Re: Dramatic speed effect of code-data proximity
- From: "Mark_Larson" <spamtrap@xxxxxxxxxx>
- Date: 29 Aug 2006 11:58:43 -0700
spamtrap@xxxxxxxxxx wrote:
Can somebody please explain this effect, observed using a Pentium 4 HT?
The following 32-bit code executes at a dramatically different speed
depending on whether or not the address 'var' is in the same 1 Kbyte
memory page as the code accessing it:
mov ecx,10000000H
test:
mov [var],eax
loop test
The measured timing was about 250 ms when the address 'var' was not in
the same 1 Kbyte page as the code (above or below) but about 36000 ms
(i.e. more than 100 times slower!) when the address 'var' was in the
same 1 Kbyte page as the code.
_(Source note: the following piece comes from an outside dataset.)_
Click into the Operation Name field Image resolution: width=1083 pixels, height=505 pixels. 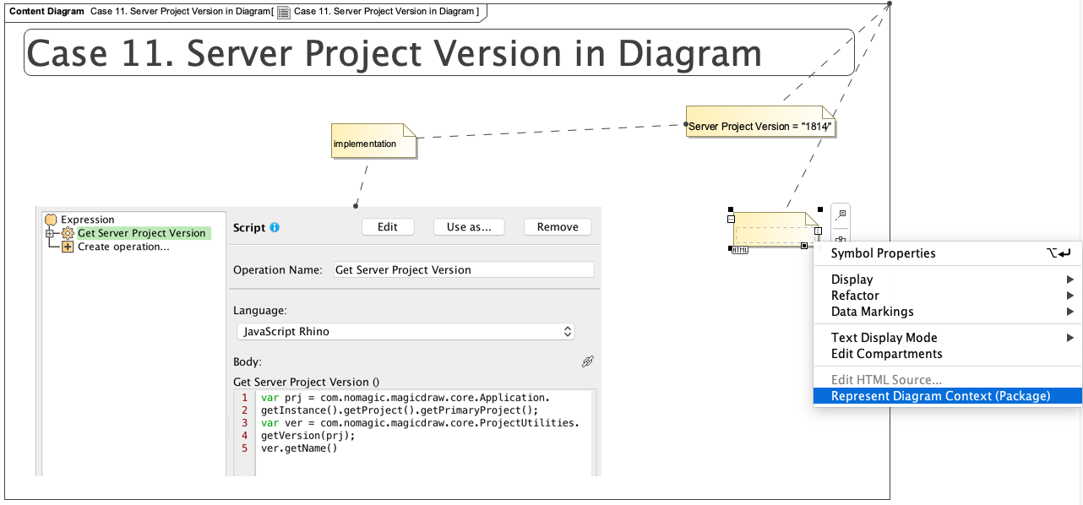tap(464, 270)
I didn't believe this when I first saw
it but it seems to be easily reproducible.
I'm guessing that the data write invalidates the code cache, requiring
it to be reloaded from main memory each time around the loop. That
would explain the dramatic effect, but I'm not too sure why it should
be necessary.
Richard.
http://www.rtrussell.co.uk/
To reply by email change 'news' to my forename.
Probably aliasing in the caches. I'm cuttng and pasting ( good luck
reading) from the Intel Optimization manual.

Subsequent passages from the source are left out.